= Ain Anger =

Estonian opera bass

Ain Anger (born 17 June 1971) is an Estonian opera bass.

== Life and career ==
Born in Kihelkonna, Anger grew up on the Estonian island Saaremaa. He commenced his vocal training at Tallinn's Academy of Music in 1996. After initial professional experience in Estonia, he broadened his repertoire with Leipzig Opera before joining the Ensemble of the Vienna State Opera in the 2004/2005 season. Since his house debut as Monterone (Rigoletto) he has sung over 40 roles on Vienna's main stage including Sarastro (Die Zauberflöte), Philippe II (Don Carlos), Sparafucile (Rigoletto), Titurel (Parsifal), Daland (Der fliegende Holländer), Pogner (Die Meistersinger von Nürnberg), Varlaam (Boris Godunov), Padre Guardiano (La forza del destino), Heinrich (Lohengrin), Zaccaria (Nabucco), Fiesco (Simone Boccanegra), Hermann (Tannhäuser) and Hunding (Die Walküre). Guest engagements have taken Anger to Berlin, Munich, Paris and Tokyo (on tour with the Vienna State Opera) as well as to the Savonlinna, Helsinki, Bergen and Lucerne festivals.

Anger made his Bayreuth Festival debut in 2009 as Fafner in both Das Rheingold and Siegfried with Christian Thielemann, and it was under Lorin Maazel that he made his US debut in 2002 in the title part of Rodion Shchedrin's The Enchanted Wanderer with the New York Philharmonic. Equally at home on the concert platform, recent seasons have seen Anger's debut with the San Francisco Symphony in Beethoven's Missa Solemnis (under Michael Tilson Thomas) and in Verdi's Requiem (James Conlon) as well as Orest in Strauss' Elektra with the Philadelphia Orchestra (Charles Dutoit) and Mahler's Symphony No. 8 with the Bavarian Radio Symphony Orchestra (Mariss Jansons). Anger has also appeared as guest soloist with orchestras in New York, Cleveland, Saint Louis, Stockholm and Tokyo and has worked with renowned conductors including Lorin Maazel, Christian Thielemann, Seiji Ozawa, Zubin Mehta, Riccardo Muti and Esa-Pekka Salonen. 2013 he made his debut at Milan's Scala.
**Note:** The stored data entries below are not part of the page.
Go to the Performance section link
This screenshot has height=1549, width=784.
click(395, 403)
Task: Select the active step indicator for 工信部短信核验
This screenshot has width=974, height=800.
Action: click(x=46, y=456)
Anger will make his Edinburgh International Festival debut in August 2019 in Wagner's Götterdämmerung with the Royal Scottish National Orchestra under Sir Andrew Davis.

2013 he was rewarded the Order of the White Star. On 12 June 2020 he was rewarded in Vienna with the title Kammersänger.

In 2025, Anger performed a highly appreciated (by both critique and audience) role of Hagen in Pierre Audi's production of Götterdämmerung in Brussel's Theatre Royal de la Monnaie, setting himself high in the rank of the best-acclaimed Wagnerian basses.